* Records to use

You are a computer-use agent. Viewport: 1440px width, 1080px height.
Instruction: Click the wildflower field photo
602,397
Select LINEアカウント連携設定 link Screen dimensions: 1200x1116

...

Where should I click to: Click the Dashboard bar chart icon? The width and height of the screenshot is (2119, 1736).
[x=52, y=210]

* Work order
Extract from the records above the lines from the one containing "You are a computer-use" to the one containing "Select LINEアカウント連携設定 link", both lines included, exactly as they appear and with nothing else.

* Answer to the exercise
You are a computer-use agent. Viewport: 1440px width, 1080px height.
Instruction: Click the wildflower field photo
602,397
Select LINEアカウント連携設定 link Screen dimensions: 1200x1116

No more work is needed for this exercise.